Manual

Product Number:RT05F

Shipping and Storage

Stored at -30~-15℃, Dry ice transportation to avoid repeated freezing and thawing.

Components

Description

HiFi II M-MLV Reverse Transcriptase (RNase H-) (Glycerol-free) is the glycerol free version of HiFi II M-MLV Reverse Transcriptase (RNase H-),it is a reverse transcriptase that recombines and expresses the mutated M-MLV gene using Escherichia coli engineering bacteria,this enzyme can catalyze complementary DNA polymerization reactions using RNA or DNA: RNA hybrid chains as templates.The mutated HiFi II M-MLV (H -) reverse transcriptase RNase H activity is missing, reducing RNA degradation in reverse transcription reactions and making it easier to obtain full-length cDNA.HiFi II M-MLV (H -) reverse transcriptase can synthesize the first strand of cDNA at 55℃, providing higher specificity and stability.
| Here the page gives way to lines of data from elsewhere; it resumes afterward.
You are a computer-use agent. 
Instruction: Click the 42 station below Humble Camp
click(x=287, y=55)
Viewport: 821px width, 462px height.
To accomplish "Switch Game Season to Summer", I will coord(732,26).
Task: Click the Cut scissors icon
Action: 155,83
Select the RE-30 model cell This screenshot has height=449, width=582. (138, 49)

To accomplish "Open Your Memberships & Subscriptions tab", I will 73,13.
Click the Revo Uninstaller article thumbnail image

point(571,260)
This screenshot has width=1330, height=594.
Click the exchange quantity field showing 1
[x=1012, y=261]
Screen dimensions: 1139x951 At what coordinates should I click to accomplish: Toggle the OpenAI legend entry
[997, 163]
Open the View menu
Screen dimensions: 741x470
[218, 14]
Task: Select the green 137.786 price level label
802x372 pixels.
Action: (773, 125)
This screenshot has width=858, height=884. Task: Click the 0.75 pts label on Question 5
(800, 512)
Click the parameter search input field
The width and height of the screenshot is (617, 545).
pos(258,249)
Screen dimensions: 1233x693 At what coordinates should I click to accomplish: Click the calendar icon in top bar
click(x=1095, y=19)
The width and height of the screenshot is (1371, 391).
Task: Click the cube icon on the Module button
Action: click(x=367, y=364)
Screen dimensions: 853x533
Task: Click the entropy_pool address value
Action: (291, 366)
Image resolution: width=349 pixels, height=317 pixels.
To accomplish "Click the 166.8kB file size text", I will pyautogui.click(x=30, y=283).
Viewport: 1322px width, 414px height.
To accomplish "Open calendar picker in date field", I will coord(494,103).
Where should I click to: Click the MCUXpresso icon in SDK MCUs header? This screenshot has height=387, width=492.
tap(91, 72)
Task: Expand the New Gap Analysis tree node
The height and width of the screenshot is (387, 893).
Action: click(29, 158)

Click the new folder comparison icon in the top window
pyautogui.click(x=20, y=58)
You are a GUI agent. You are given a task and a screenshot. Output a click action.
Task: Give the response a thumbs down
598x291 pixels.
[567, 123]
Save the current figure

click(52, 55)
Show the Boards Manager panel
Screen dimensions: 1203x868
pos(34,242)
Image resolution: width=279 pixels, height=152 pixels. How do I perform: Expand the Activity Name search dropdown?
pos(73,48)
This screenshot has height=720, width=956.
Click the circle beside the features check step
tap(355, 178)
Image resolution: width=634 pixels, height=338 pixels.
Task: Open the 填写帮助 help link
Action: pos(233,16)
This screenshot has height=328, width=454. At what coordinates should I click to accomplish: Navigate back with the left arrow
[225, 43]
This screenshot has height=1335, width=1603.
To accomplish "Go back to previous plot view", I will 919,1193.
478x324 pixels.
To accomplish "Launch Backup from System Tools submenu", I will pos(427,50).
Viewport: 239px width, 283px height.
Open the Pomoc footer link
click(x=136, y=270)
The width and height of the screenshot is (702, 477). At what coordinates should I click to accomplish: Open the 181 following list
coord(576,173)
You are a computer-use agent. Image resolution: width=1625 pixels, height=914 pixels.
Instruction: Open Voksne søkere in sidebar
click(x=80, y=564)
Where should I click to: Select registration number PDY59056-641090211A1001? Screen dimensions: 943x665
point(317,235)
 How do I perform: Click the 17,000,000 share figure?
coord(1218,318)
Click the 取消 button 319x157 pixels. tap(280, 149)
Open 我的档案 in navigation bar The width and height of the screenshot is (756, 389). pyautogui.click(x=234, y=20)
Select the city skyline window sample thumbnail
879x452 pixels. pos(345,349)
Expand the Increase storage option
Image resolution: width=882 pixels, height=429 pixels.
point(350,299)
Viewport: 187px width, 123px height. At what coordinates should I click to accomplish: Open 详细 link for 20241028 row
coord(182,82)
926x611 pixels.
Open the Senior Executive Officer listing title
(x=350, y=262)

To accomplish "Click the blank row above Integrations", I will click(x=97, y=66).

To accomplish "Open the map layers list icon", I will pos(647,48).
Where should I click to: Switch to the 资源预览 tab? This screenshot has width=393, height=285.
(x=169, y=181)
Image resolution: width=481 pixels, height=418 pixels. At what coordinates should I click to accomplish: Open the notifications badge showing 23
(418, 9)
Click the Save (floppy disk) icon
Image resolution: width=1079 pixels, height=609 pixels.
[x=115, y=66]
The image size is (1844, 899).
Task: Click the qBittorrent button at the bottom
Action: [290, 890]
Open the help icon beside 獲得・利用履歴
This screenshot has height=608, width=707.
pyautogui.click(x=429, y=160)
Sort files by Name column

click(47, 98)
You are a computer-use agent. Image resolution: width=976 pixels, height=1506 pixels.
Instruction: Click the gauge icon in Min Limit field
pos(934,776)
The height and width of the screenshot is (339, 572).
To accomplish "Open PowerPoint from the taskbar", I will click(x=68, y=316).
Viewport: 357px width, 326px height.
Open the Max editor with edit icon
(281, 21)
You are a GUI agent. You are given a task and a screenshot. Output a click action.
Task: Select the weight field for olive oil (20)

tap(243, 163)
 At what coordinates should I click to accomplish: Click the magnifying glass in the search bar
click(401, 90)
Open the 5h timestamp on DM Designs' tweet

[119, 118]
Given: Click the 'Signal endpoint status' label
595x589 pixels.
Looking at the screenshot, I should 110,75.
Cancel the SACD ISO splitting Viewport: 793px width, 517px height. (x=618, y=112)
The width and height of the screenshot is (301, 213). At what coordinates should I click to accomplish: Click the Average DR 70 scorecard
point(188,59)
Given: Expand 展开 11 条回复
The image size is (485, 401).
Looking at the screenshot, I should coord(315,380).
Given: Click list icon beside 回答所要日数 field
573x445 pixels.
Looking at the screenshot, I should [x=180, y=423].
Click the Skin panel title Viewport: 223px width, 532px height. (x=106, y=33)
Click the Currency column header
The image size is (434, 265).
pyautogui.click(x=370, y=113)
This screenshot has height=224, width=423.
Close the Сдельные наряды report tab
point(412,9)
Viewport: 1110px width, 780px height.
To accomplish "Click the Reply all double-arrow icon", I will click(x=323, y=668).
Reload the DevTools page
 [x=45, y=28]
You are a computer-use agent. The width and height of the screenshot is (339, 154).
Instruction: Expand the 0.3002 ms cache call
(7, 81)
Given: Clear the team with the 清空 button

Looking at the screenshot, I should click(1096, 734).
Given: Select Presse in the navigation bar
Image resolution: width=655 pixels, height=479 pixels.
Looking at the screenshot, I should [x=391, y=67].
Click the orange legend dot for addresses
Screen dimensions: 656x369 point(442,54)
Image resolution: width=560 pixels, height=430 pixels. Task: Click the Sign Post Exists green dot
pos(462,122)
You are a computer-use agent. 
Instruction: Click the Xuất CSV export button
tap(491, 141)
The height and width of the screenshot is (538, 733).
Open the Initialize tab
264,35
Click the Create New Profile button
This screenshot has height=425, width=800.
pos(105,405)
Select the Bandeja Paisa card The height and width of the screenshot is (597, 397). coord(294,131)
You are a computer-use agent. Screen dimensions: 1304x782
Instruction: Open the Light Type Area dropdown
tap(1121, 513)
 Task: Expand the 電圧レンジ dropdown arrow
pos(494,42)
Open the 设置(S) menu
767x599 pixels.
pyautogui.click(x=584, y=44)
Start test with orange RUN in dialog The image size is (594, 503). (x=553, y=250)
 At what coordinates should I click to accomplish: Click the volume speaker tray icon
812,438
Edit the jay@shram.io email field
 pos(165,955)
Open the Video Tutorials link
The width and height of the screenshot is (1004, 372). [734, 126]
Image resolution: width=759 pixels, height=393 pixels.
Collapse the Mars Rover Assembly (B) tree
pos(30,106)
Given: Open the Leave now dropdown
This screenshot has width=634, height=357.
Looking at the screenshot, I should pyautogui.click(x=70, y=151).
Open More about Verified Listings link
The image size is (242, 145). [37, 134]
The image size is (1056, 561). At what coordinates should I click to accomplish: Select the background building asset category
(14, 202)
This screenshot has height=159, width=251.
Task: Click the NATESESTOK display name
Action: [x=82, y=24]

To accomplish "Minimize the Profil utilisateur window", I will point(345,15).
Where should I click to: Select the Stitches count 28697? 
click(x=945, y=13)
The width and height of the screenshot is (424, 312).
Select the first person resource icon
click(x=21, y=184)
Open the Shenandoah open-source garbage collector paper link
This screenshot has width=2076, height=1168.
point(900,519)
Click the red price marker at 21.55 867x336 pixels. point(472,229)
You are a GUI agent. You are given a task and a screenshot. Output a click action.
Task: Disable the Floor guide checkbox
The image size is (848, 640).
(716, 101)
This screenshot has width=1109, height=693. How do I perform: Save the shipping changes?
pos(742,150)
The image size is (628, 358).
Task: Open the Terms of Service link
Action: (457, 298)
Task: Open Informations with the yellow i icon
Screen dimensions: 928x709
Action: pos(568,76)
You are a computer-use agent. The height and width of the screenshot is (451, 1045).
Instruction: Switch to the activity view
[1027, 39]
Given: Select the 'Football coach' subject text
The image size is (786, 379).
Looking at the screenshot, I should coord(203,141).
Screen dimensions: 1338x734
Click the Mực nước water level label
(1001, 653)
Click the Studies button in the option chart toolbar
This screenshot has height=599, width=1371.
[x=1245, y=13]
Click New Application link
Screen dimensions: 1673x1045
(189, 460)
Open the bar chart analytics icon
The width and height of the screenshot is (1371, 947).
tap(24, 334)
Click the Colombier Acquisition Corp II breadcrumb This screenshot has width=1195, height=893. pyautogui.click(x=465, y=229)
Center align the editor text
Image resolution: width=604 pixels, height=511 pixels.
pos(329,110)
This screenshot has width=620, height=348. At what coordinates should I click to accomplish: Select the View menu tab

It can synthesize up to 12kb of cDNA with high cDNA yield.Suitable for the synthesis of first strand cDNA, RT-PCR, RT-qPCR, construction of full-length cDNA libraries, and application of freeze-dried RT-PCR products.This product does not contain freeze-dried shaping ingredients, and can be customized and added according to needs when applied to freeze-dried products.

Unit definition

Using Poly (A) as the template and oligo (dT) as the primer, the enzyme required to catalyze the incorporation of 1nmol of dTTP within 10 minutes at 37 ℃ is defined as one active unit (U).

Quality Control

The electrophoresis bands of the RNA did not change when 200U of this enzyme reacted with 1µg of 16S, 23S rRNA at 37 ℃ for 1 hour.

Notes

1. During the operation process, RNase contamination should be avoided to prevent RNA degradation or cross contamination during experiments. It is recommended to perform RNA operations in specialized areas using specialized instruments and consumables. Operators should wear masks and disposable gloves and frequently change gloves.
2. Disposable plastic containers should be used as much as possible for experiments. If glass containers are used, they should be treated with a 0.1% DEPC (diethyl pyrocarbonate) aqueous solution at 37℃ for 12 hours and sterilized under high pressure at 120℃ for 30 minutes before use, or dry heat sterilized at 180℃ for 60 minutes before use. The sterile water used in the experiment should be treated with 0.1% DEPC and subjected to high-pressure sterilization.
3. Before use, all reagents in this reagent kit should be gently mixed upside down to avoid foaming and used after brief centrifugation. The enzymes involved should be returned to -20℃ as soon as possible after use to avoid repeated freezing and thawing.
4. If the initial amount of RNA is less than 50ng, it is recommended to add RNA enzyme inhibitors (RNase inhibitor, Murine).